Stored records:
Content starts

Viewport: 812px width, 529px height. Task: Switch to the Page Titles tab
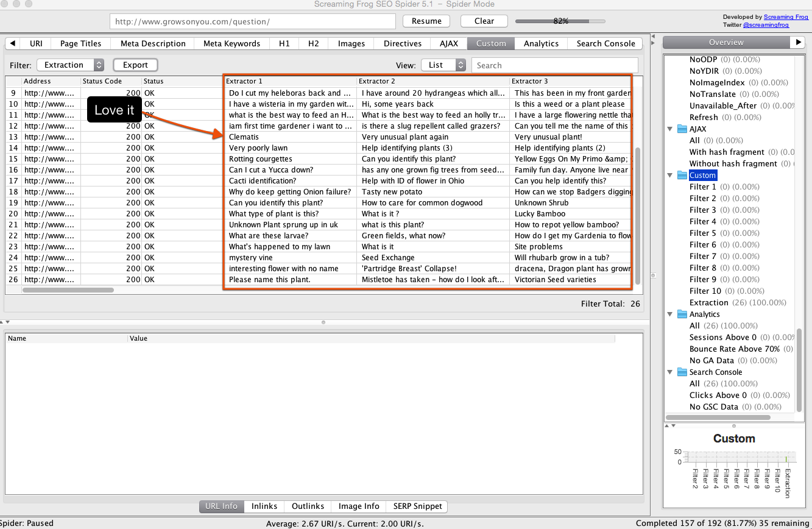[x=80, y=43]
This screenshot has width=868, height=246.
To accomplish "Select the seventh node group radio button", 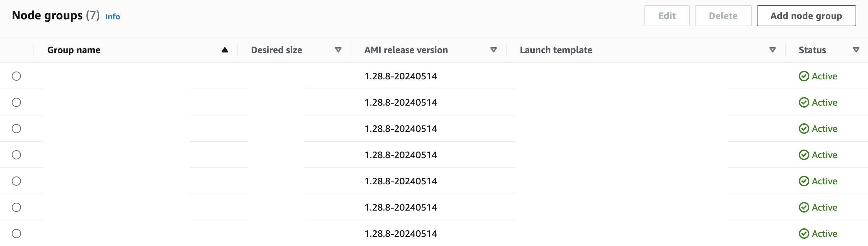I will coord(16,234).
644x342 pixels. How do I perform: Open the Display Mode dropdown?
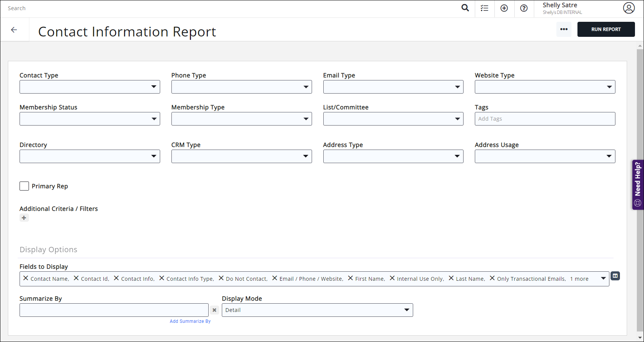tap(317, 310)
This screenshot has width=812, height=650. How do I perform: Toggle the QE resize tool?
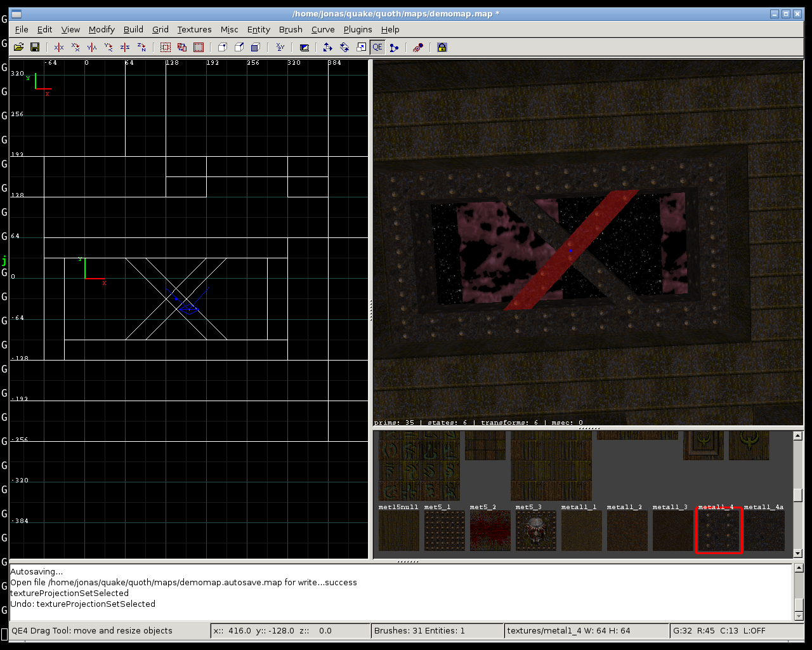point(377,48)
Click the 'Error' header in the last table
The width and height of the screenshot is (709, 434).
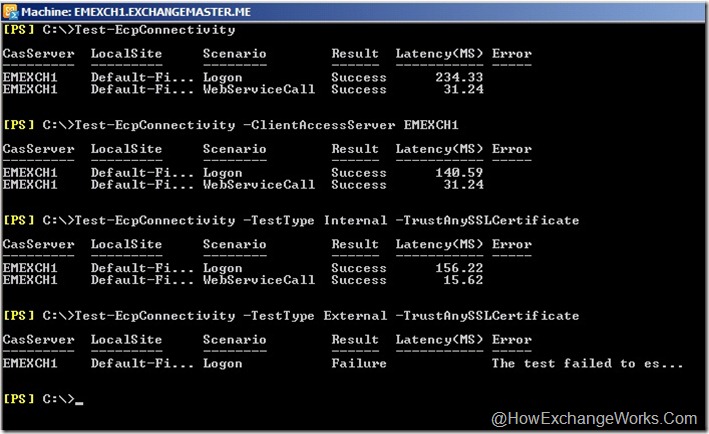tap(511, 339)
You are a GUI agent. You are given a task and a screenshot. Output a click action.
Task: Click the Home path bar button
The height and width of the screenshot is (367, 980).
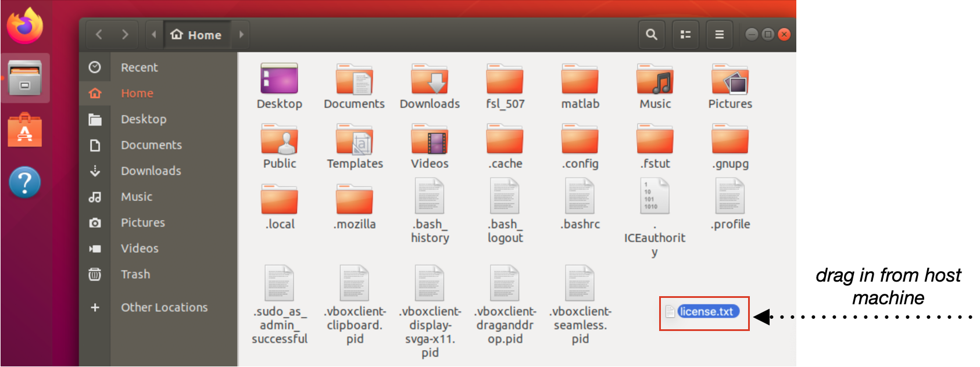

Content ends
Content starts

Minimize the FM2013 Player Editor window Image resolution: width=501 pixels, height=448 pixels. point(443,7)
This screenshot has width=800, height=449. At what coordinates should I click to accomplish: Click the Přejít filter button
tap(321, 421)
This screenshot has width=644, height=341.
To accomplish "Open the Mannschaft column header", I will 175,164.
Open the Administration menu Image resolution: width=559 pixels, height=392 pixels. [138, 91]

Content ends

## Problem description
When the line with "This screenshot has width=644, height=341." is reached in the data above, begin copying, and stop after the line with "Open the Administration"; copy each line exactly, both ends included.

## Output for this exercise
This screenshot has width=644, height=341.
To accomplish "Open the Mannschaft column header", I will 175,164.
Open the Administration menu Image resolution: width=559 pixels, height=392 pixels. [138, 91]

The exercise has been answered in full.